Many of the solo indie eSports developers we spoke with have worked on slightly bigger teams of six to 10 at some point in their career. Even that sort of seemingly small increase can introduce a slow-moving bureaucracy where changes can take weeks. That’s why Corbetta says he appreciates working solo.

With indie studios, ideas can move fast. When facing up against Goliath, David has to take every advantage he can get.

ESports has always been the goal for the two men behind Frozen Synapse. Now, three Independent Games Festival rejection letters and one massive hit later, the developers are ramping up to their second major release: Frozen Endzone.

Endzone is no sequel to Frozen Synapse, but its spirit endures. Instead of men with guns, Frozen Endzone stars giant robots playing a futuristic game like American football—except everything moves at the pace of chess. The cyberpunk aesthetic has been upgraded to graphics worthy of a beautiful, barebones sci-fi movie. But the underlying simplicity and depth of the Frozen franchise remains.
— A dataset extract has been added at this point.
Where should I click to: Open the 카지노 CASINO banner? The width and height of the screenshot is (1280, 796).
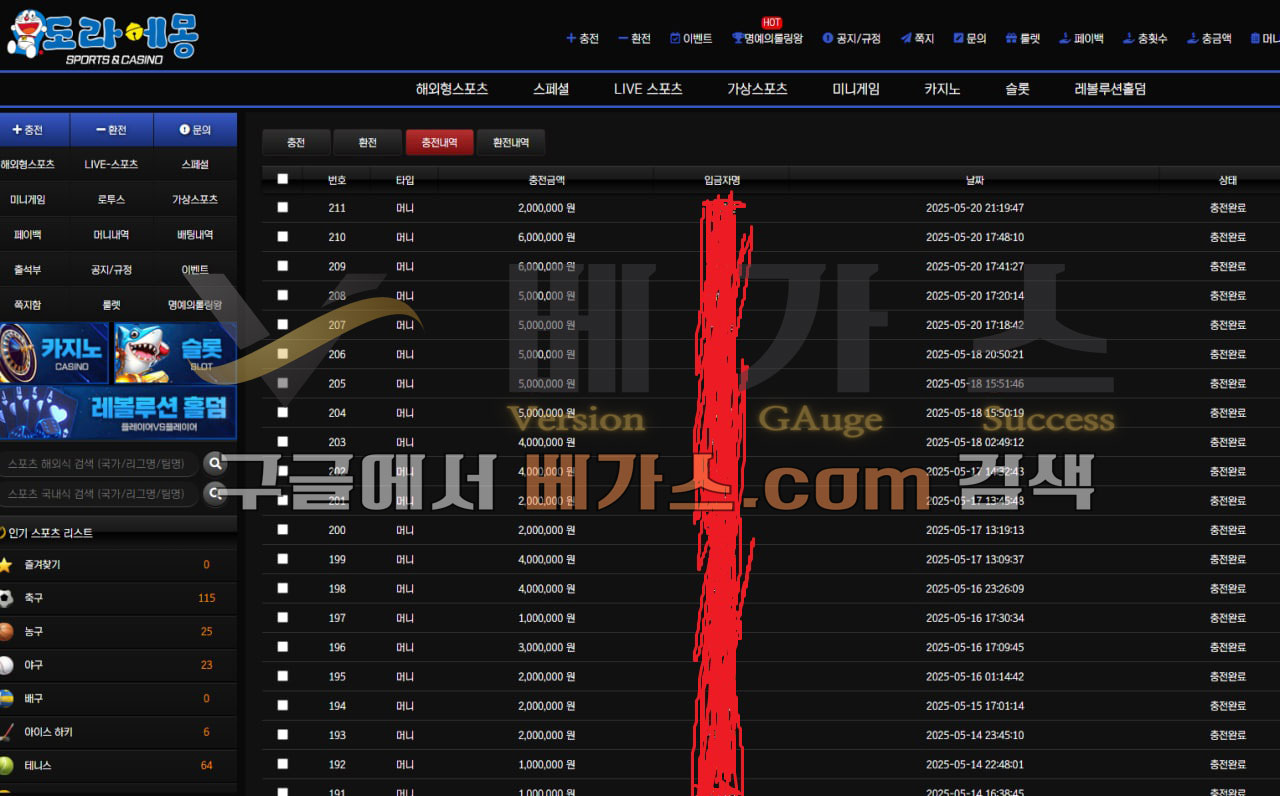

“I love going to the pub after a bridge match and hearing people discussing the hands,” designer Ian Hardingham said. “The way people talk about bridge—comparing the decisions they made and the perceptions they had on the same hand—really excites me, and it’s something I wanted to happen with Synapse and Endzone.”

At first, the idea of two Englishmen making a game so heavily influenced by American football is a little surprising. But then, football is a turn-based sport emphasizing significant, specific game events that bring great drama. Add to that the outlandish, bombastic nature of American sports and you’ve got a something awfully interesting to play. Making a turn-based strategy game out of football is one of those great ideas that seems obvious and brilliant in retrospect.
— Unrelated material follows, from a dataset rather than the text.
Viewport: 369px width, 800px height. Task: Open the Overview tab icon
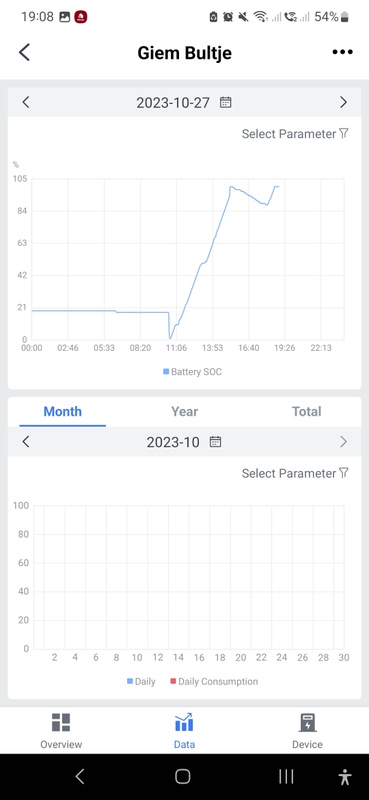pyautogui.click(x=61, y=722)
The holy grail of competitive gaming remains a low entry point and true, lasting depth. Hardingham and his partner Paul Taylor are cautiously optimistic about Endzone’s eSports’ prospects.
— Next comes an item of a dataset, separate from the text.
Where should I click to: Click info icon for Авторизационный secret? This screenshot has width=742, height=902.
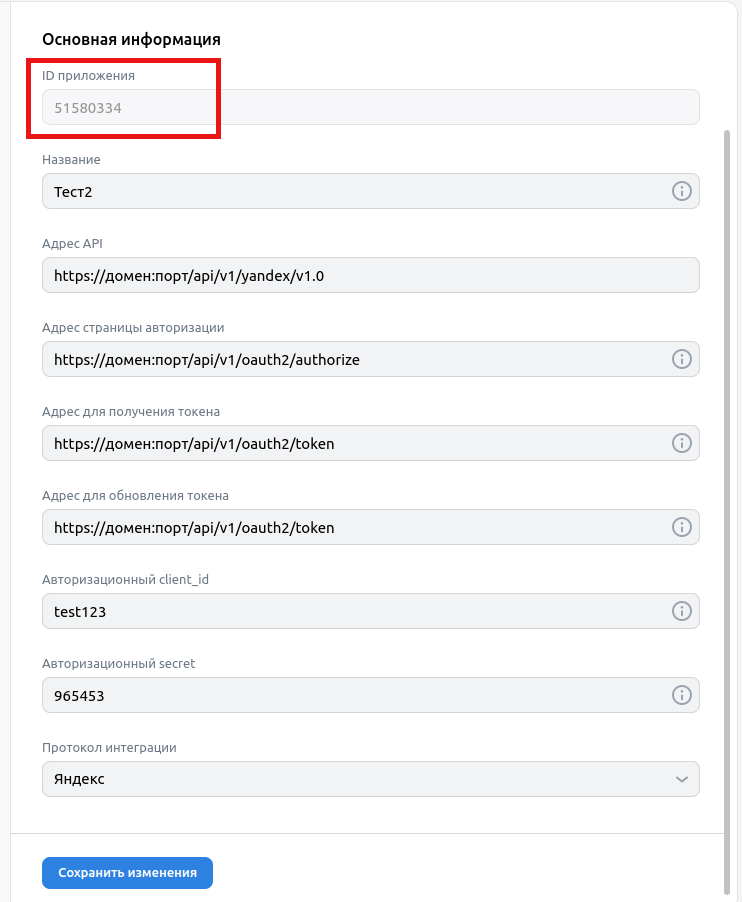coord(682,695)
The simple, turn-based structure lends itself to other comparisons, too. In addition to bridge, there’s also an element of poker in the game, Taylor added.

“The audience can see and comprehend decisions the players are making. The real thrill comes from being surprised at what another human does in a situation you can fully place yourself in and empathize with.”

They’re making every effort to land on the top of Twitch and break into that top tier of games. But eSports is something you can’t force, Taylor said. Success in the industry is determined by a whole storm of variables beyond the control of the creators.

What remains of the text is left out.